======== Il brano
In realtà per scrivere parto sempre da quello che mi accade. In questo romanzo la scelta di mettere il mio nome forse è dipesa dal fatto che parlavo davvero di tutte le mie passioni, la scrittura e la lettura, delle cose che più mi hanno salvato in certi momenti difficili e dei romanzi e delle storie e anche delle persone che hanno reso la mia vita speciale. C’è tantissimo di me in “Come diventare Anna Karenina” e perciò non avrebbe avuto senso dare un altro nome alla protagonista. I nomi dei miei compagni e del mio insegnante invece sono di fantasia, ma è stato comunque difficile e nello stesso tempo sorprendente e bellissimo raccontare di persone che frequento anche adesso, e in particolare delle mie migliori amiche, che nel romanzo si chiamano Margherita e Olivia. Ecco, quando si è trattato di dare a questi due personaggi un nome, le ho chiamate al telefono e ho chiesto loro di sceglierlo, e così è stato.

6. Intrecciando il tuo romanzo al nostro ruolo di copywriter, c’è un esercizio del libro che pensi possa servire anche a chi si occupa di scrittura e comunicazione sul web?
================
======== Materiale di partenza
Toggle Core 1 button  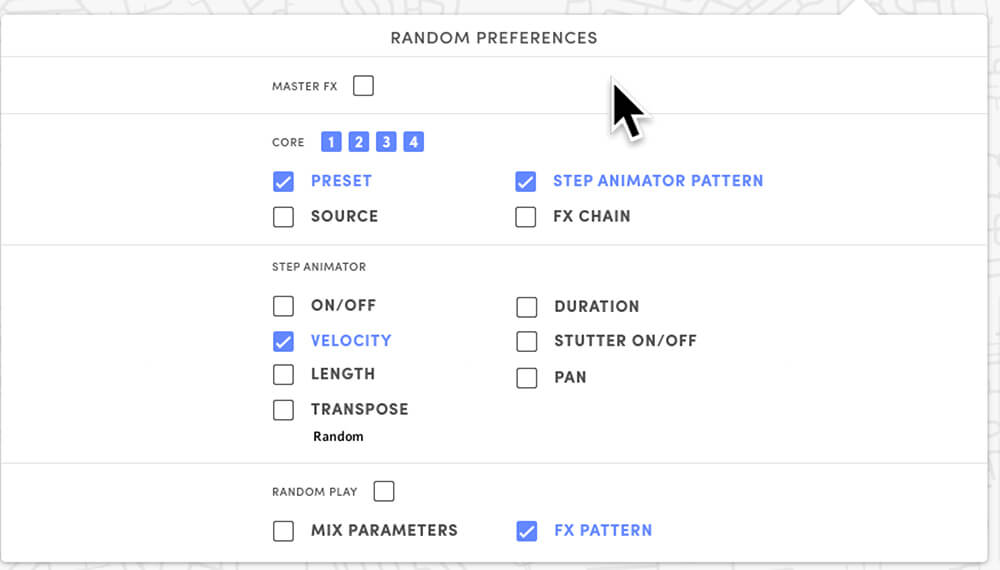331,142
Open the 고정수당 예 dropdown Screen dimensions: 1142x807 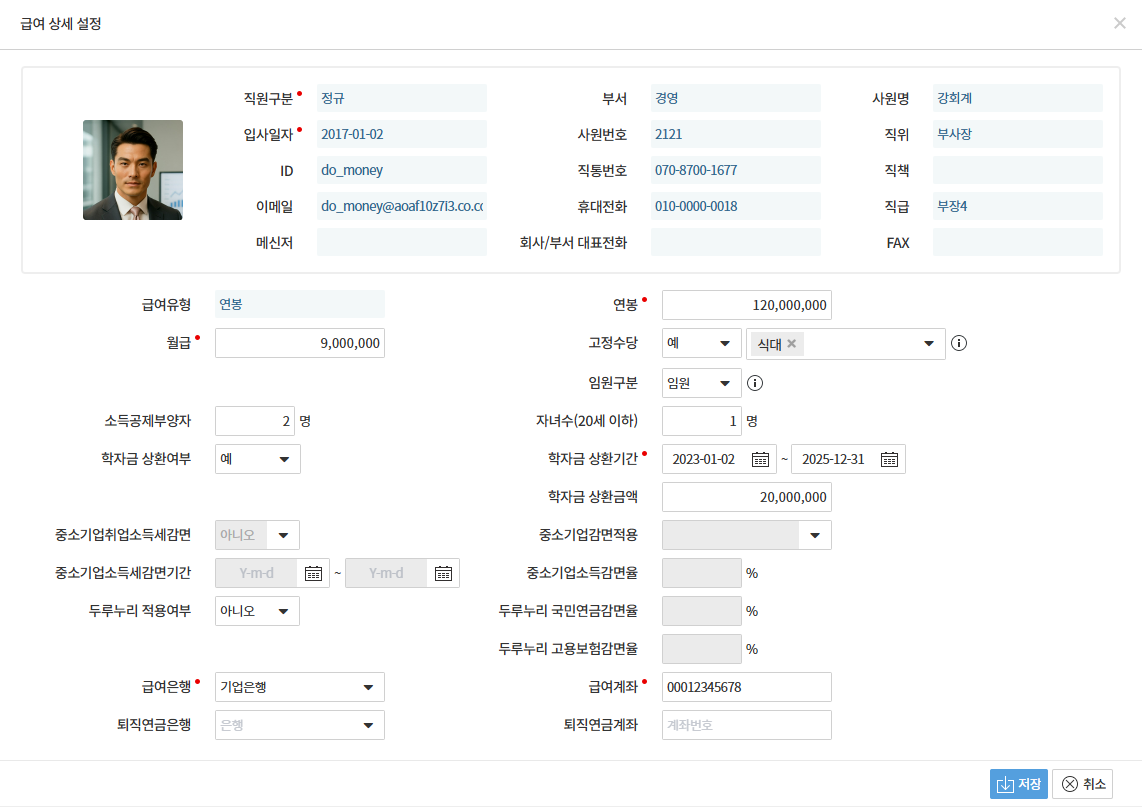click(x=701, y=343)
================
Cosa farai
1) Quali tre aggettivi usa chi parla, nell'intervista sul romanzo, per dire com'è stato raccontare di persone che frequenta anche adesso?
2) Porta avanti l'intervista sul romanzo dal punto in cui si ferma.

Le risposte
1) Difficile, sorprendente, bellissimo.

2)
Credo tutti gli esercizi che allenano l’attenzione e la meraviglia. In realtà sono esercizi che a mio parere permettono di vivere in modo più creativo, di guardare quello che si ha intorno con uno sguardo sempre nuovo, di scartare dall’abitudine. Le passeggiate di Robert Louis Stevenson, gli allenamenti ginnici di Kafka, l’esercizio della corda rossa e il tuffo del Conte di Montecristo, sono tutti modi per allenare l’artista che ognuno ha dentro di sé.

7. I testi dei siti internet sono farciti di espressioni stereotipate tipo “leader di settore”, “azienda giovane e dinamica”, “servizio chiavi in mano”: che consiglio daresti per evitarle e ritrovare la vitalità e la concretezza nella scrittura?

Di ritrovare il contatto con il proprio corpo. Quando si scrive bisogna togliere di mezzo la tendenza a essere astratti, bisogna pensare che i nostri lettori entrano nelle nostre storie o nelle esperienze che raccontiamo loro con i sensi, devono poter vedere, annusare, sentire il mondo in cui stiamo cercando di coinvolgerli. Se voglio che il mio cliente capisca la differenza che c’è tra la mia azienda e le altre, che comprenda qual è l’aspetto specifico della mia offerta, io devo prima di tutto essere capace di raccontare davvero quello che faccio in modo personale e tangibile.

8. Scrittura e esercizio fisico non sono due mondi a parte. Lo testimonia Murakami con la corsa ma, molto prima di lui, Kafka: puoi dirci qualcosa di più e se tutto questo vale anche per chi non scrive romanzi, ma passa ore a ticchettare sulla tastiera del pc per raccontare online la propria attività o quella di altri?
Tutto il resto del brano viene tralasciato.